Update the listing below by changing every "coordinates" to "position", leaving everything else unchanged.

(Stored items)

--- --- ---

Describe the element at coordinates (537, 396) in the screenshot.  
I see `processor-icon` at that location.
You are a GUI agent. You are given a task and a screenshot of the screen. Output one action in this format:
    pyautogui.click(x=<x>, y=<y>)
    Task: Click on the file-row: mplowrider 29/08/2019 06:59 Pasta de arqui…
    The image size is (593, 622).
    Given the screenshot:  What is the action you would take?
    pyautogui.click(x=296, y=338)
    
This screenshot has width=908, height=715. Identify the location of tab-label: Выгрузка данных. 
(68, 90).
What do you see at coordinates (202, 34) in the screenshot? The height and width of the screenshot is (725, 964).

--- --- ---

Solution for this task ->
Describe the element at position (537, 396) in the screenshot.  
I see `processor-icon` at that location.
You are a GUI agent. You are given a task and a screenshot of the screen. Output one action in this format:
    pyautogui.click(x=<x>, y=<y>)
    Task: Click on the file-row: mplowrider 29/08/2019 06:59 Pasta de arqui…
    The image size is (593, 622).
    Given the screenshot:  What is the action you would take?
    pyautogui.click(x=296, y=338)
    
This screenshot has width=908, height=715. Identify the location of tab-label: Выгрузка данных. 
(68, 90).
What do you see at position (202, 34) in the screenshot? The height and width of the screenshot is (725, 964).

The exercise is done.